What is multiculturalism? ndla.no

Nowadays fewer than 15% of countries are ethnically homogeneous, provoking the need for modern societies to develop a means to coexist peacefully. Thus two main definitions for multiculturalism began to emerge.  The first definition focuses on the relation between different cultures and how these interactions create a shared link between different traditions. The second definition focuses on isolating cultures in order to preserve the cultural identity by protecting minority cultures from becoming homogenous with the dominant culture. .


In sociology, ‘multiculturalism’ is a term used to describe the existence of several cultures in a community, presupposing the acceptance and promotion of its cultural traditions. In a political context, the term can have different meanings. For example, multiculturalism can be defined by the advocacy of respect of different cultures in the society, connected to the cultural diversity policies which promote the maintenance of different traditions, or in other cases multiculturalism means the policies used by the authorities to approach each social group.

Seventy years ago, a Cuban anthropologist, Fernando Ortiz, created the concept of ‘transculturation’, meaning that two different cultures can be united and mixed to create a new culture (neoculturation). This definition can be used to explain a lot of interactions between different cultures around the world. To explain it, Oritz used the case of Spanish colonisation in Cuba, which he considered a failed transculturation. The transculturation process is a long path of interactions between two cultures, and the integration process has several steps before a perfect harmony is reached. The last step culminates with a peaceful coexistence- the creation of a new, culturally-integrated society in which there are no differences between people and everyone has access to the same institutions without discrimination. Unfortunately this phase is not achieved by many cultures because of ethnocentrisms such as religion and traditions.

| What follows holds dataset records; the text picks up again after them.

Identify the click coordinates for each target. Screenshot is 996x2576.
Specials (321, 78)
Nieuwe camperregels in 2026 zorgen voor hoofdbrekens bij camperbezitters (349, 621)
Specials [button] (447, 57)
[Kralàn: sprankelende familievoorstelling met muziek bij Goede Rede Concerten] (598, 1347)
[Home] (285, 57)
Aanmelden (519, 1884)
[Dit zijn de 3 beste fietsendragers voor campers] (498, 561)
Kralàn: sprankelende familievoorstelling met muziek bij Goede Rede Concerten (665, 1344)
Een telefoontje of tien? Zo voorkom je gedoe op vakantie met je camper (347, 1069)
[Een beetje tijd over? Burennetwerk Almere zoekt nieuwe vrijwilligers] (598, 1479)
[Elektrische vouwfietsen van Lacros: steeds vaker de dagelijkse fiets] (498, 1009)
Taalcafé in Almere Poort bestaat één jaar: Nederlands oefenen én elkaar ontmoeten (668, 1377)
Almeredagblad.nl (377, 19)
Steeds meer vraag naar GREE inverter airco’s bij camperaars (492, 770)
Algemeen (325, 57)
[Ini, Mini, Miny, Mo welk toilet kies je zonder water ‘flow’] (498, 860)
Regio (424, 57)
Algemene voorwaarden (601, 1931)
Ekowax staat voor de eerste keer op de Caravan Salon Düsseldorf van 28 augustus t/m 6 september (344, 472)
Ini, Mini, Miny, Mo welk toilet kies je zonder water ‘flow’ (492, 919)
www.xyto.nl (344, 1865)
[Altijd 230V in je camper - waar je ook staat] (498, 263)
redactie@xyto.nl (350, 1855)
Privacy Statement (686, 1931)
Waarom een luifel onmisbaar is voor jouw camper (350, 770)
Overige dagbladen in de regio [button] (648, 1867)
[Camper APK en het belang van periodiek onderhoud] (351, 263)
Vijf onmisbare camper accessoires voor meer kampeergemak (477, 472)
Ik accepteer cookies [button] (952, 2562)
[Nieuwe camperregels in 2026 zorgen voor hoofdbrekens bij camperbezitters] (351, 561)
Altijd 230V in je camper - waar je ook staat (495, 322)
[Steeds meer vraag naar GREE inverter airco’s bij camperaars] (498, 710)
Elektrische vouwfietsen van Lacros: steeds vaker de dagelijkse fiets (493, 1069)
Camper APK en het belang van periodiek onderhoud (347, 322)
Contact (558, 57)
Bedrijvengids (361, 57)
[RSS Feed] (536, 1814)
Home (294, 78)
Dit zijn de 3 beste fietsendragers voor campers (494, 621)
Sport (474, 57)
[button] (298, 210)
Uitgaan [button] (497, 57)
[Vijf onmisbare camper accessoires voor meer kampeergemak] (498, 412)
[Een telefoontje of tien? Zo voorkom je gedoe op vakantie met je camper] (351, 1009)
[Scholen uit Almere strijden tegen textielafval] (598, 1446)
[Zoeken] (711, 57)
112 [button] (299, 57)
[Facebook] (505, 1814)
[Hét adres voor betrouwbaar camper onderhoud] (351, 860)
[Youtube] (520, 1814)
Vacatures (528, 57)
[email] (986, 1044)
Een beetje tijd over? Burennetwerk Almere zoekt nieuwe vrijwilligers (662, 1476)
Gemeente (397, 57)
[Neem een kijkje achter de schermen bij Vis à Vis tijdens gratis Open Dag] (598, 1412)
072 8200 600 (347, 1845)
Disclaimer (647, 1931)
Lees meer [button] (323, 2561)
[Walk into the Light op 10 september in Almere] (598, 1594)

Mary Louise Pratt, a professor in New York, have a different concept about the interaction of cultures: “the contact zone”. This term is used to describe the cultural shocks, when different cultures are fighting for their values. This can also be observed in colonial times. The coloniser tries to impose his own culture and religion upon the indigenous population, like the Portuguese and Spanish did during the Discoveries of the fifteenth century. Here the multiculturalism must be seen beyond the human activities, like a multidimensional understanding of culture.

In ‘Multiculturalism Without Culture’, Anne Phillips uses feminism as the principal basis to develop her ideas about multiculturalism. Philips says that multiculturalism challenges feminism by subordinating the rights and interests of women to the supposed traditions of their cultures. She develops multiculturalism in a way that the definition is not linked with any culture. For Phillips, culture is no longer something immutable and dominated but something fluid. It is not the group that have rights but the individuals, because they are the most important element in societies.

The multitude of definitions and understandings of culture and multiculturalism illustrates the complexity of approaching the cultural mosaic that is our society. Nowadays multiculturalist political ideologies have embraced disadvantaged groups, such as the LGBT+ community or indigenous people, for instance. All these definitions are important to understand the multiculturalism policies adopted by the States as each government has their own views about multiculturalism.

In 1971, Canada became the first country in the world to adopt multiculturalism policies, and it continues to be recognised as one of the best examples of multiculturalism.  Unfortunately, policies regarding multiculturalism in Western European societies are going backwards. The Netherlands and Denmark, once beacons of liberalism and tolerance, are beginning to adopt policies reflecting the increasingly prevalent attitudes of monoculturalism among their respective populations.

Unfortunately genocides did occur many times in our history. Would it not be better to live in a multicultural world where we learn from our differences, than to live in a monocultural world in which we are all the same? Multicultural societies should be open minded and have space for all cultures, traditions, religions and tastes. We can all live together under the same home, if we respect each other.